I almost choked on my saki.

You see, 'him' is Frankenfuck, my pet name for the married man she had eventually decided to stop seeing after two years of a discreet affair. But he was back. Manstrosities never know when to quit while they're ahead.

Their relationship started innocently enough – she met him at work and they had a great connection. He was 'kind of' married but he and his wife were having problems – she didn't understand him, they didn't sleep together anymore, they were separated and were about to start the divorce proceedings, sure he was still living at home but that was purely for financial reasons and of course he had to look out for the kids...

The story was so uninspired you'd think she would've fallen asleep instead of falling in love.

Lou rolled her eyes at me as I tried to expel the saki from my nasal passages. My friends often regard me as overly picky when it comes to how I choose my partners, but to me it's pretty simple – I have only three rules: No addicts, no broken hearts and no partners. Any play time with any of the three always ends in tears. Right?

Apparently not always. Of all the women I'm friends with that are knowingly involved in an affair, not one of them is crying into their pillows about the men that won't leave their wives. The reason?

'Power and security,' said Lou poking the air with her chopsticks on each syllable in a bid to remind me why this was a good idea. 'And the sex is amazing.' You see, there are two types of The Other Woman. Those that know they're The Other Woman and those that don't. Lou's the former. And she's not in the minority. You can bet your bottom dollar there are far more people having affairs than is comfortable to discuss in polite company.

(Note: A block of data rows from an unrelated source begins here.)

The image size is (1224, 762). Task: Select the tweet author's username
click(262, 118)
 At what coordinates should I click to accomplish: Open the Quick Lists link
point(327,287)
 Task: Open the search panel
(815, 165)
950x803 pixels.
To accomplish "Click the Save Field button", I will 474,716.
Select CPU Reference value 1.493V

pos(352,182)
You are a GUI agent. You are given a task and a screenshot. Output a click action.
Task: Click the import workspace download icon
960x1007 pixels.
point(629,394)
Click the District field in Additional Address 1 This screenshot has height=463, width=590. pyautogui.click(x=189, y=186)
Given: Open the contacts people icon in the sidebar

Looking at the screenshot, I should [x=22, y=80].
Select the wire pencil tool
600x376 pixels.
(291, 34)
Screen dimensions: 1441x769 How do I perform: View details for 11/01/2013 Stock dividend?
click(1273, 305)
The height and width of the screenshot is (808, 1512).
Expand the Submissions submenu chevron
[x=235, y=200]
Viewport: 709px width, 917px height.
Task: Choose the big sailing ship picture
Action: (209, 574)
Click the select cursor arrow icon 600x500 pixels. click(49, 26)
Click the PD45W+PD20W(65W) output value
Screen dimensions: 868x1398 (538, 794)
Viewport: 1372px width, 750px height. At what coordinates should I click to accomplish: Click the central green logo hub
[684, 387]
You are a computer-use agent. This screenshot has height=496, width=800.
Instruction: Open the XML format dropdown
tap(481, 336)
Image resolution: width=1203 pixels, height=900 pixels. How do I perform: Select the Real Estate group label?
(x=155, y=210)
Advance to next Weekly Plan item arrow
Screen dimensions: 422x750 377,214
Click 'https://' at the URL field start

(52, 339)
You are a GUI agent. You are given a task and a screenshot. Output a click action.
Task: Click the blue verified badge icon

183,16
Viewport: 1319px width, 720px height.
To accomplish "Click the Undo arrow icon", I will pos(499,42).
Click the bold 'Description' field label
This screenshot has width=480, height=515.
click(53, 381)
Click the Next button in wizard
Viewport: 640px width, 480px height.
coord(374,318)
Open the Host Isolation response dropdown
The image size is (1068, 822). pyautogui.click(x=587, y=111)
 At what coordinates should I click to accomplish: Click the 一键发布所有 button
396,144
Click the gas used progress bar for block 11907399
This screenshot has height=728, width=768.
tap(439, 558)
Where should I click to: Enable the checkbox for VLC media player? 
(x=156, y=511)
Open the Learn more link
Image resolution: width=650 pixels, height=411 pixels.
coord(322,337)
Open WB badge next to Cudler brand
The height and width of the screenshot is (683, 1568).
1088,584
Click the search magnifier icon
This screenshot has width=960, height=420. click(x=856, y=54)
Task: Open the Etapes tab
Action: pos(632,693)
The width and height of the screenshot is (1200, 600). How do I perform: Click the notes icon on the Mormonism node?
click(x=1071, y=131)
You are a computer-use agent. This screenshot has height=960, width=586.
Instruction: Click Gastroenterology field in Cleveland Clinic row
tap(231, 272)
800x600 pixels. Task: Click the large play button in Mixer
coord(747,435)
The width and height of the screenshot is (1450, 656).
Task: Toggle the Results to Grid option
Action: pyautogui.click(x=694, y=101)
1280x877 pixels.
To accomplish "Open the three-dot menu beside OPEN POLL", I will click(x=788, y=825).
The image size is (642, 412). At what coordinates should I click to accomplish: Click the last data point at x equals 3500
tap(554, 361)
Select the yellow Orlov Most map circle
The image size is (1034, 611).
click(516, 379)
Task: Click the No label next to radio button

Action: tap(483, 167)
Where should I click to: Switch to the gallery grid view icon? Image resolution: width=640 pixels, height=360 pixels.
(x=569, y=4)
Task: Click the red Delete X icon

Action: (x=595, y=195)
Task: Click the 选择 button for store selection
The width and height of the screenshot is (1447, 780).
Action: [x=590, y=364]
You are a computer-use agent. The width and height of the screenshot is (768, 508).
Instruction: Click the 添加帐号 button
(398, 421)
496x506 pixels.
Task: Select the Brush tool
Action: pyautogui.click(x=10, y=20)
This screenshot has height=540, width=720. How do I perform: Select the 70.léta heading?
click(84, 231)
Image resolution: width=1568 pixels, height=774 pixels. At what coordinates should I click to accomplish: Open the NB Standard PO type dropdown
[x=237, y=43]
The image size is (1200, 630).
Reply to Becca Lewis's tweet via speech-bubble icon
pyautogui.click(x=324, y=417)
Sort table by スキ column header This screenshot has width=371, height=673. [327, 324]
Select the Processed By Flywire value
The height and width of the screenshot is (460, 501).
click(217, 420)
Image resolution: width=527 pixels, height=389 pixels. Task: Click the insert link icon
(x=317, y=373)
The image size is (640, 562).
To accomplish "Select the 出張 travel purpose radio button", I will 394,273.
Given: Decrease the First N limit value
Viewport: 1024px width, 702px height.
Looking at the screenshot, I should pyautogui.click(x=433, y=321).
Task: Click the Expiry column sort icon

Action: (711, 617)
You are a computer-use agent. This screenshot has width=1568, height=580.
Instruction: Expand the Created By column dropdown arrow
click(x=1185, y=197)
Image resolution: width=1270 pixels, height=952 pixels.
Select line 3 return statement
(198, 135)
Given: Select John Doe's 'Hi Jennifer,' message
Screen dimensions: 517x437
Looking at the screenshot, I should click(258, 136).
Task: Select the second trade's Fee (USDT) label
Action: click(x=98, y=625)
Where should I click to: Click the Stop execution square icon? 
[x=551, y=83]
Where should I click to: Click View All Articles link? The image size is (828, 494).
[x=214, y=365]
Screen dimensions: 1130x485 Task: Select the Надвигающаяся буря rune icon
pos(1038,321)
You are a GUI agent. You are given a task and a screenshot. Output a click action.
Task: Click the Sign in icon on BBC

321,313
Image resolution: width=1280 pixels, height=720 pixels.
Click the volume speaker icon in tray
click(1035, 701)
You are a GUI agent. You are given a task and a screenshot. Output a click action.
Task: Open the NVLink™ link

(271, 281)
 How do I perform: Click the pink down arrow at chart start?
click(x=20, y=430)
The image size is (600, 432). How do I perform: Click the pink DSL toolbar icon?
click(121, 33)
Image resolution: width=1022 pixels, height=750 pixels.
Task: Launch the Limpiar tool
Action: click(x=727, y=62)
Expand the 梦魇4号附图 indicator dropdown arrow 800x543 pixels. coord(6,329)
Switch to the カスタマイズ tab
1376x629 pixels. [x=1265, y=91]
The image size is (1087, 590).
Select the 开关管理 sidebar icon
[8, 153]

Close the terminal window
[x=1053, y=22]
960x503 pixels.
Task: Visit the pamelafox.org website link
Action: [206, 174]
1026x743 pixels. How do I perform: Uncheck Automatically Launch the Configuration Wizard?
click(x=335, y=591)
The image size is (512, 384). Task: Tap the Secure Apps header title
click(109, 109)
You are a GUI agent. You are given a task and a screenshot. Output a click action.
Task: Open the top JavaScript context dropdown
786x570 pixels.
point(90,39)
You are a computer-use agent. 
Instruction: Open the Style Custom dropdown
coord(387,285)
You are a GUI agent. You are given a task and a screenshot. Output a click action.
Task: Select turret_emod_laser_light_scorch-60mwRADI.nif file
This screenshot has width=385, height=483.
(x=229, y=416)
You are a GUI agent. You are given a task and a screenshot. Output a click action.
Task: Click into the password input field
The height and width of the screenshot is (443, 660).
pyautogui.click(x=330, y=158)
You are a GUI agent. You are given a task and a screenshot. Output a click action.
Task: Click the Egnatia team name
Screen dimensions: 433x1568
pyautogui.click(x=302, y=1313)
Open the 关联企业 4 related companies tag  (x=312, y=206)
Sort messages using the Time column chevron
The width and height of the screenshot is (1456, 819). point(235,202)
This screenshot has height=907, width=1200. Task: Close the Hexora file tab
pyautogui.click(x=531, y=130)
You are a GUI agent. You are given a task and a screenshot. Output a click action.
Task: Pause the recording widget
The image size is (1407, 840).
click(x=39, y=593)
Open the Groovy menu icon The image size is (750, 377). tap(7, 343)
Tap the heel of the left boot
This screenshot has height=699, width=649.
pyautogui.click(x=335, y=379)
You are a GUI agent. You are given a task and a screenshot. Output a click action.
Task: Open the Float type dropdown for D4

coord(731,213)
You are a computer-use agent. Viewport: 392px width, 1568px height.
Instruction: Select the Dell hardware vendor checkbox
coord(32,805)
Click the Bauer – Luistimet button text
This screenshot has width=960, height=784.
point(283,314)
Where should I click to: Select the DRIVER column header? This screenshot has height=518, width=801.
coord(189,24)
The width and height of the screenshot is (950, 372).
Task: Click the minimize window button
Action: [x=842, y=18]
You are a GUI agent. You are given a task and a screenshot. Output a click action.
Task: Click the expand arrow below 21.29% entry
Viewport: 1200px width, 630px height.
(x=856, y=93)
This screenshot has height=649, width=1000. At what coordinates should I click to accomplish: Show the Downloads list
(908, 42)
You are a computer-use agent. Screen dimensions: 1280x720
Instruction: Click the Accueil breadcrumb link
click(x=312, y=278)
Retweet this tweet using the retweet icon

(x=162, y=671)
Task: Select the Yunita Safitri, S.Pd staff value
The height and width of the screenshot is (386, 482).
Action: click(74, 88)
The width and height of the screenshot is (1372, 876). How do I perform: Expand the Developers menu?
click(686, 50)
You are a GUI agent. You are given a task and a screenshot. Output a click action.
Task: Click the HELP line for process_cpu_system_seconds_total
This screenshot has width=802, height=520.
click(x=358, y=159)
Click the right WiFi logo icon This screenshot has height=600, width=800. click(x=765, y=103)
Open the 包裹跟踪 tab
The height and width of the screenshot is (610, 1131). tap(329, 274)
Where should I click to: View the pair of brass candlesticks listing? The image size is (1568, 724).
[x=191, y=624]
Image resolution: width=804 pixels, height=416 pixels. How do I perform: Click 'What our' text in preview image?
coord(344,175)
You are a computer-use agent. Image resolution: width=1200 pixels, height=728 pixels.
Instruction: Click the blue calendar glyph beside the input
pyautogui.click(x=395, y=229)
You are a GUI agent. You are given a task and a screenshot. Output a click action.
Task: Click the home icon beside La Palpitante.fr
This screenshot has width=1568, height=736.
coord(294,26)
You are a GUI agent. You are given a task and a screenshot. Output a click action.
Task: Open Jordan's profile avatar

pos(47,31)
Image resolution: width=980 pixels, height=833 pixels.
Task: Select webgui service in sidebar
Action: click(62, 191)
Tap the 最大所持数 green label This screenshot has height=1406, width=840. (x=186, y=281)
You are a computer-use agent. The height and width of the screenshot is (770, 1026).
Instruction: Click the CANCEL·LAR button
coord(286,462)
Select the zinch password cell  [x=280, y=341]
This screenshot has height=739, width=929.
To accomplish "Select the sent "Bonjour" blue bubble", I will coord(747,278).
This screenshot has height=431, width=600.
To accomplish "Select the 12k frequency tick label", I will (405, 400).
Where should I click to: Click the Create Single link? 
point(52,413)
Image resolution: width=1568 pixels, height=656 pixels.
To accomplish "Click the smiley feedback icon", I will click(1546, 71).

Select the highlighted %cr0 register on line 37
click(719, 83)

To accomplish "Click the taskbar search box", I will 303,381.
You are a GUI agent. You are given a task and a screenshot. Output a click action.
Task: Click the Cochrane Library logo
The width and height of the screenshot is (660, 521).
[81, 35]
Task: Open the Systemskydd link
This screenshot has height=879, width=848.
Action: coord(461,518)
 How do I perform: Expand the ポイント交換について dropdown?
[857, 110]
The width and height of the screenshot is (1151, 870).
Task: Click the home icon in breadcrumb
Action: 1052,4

Trawl the dating sites and it will send a chill up your spine how many people (men in particular) are openly looking for one thing and one thing only – an affair to remember.

Lou and I had moved on to our third flask of saki before the subject of accountability came up, which reminded me of an Oprah show I saw last week.

Our favourite issues aunty interviewed a man who's written a book for wives on every aspect of their partner's extramarital affairs. It's a 'how to spot it (lie detectors, GPS tracking, rifling through his computer files), how to stop it (understand him, talk to him, make him feel like a winner)' guide for women whose men have been led astray by some cold-hearted, sex-crazed hussy.

In other words, a load of stereotypical, childish drivel that induced a gag reflex.

While I might not much like the idea of my partner cheating on me, the fact that he might means that either a) he's an arsehole, b) I'm an idiot or, c) our relationship is a sham or in crisis.

The Other Woman is merely the spotlight on an already bad situation.

So I'm always a little taken aback when wives or girlfriends who have been cheated on spit and hiss about the 'cow that has taken it all away from them'.

What about the perfectly grown-up man that gave it all away? 

A few years back my partner at the time neglected to tell me about a number of minor infidelities he'd had when we first started dating. He told me about each one eventually, but not before lying to me and them and brushing them off as if they were nameless nobodies.

It was insulting and, of course, his stories to me and them were about as unimaginative as those of Frankenfuck himself. It hurt for sure, but there was no point in lashing out at The Other Woman. Ultimately, no one else is responsible for the lies we tell ourselves or the people we claim to love.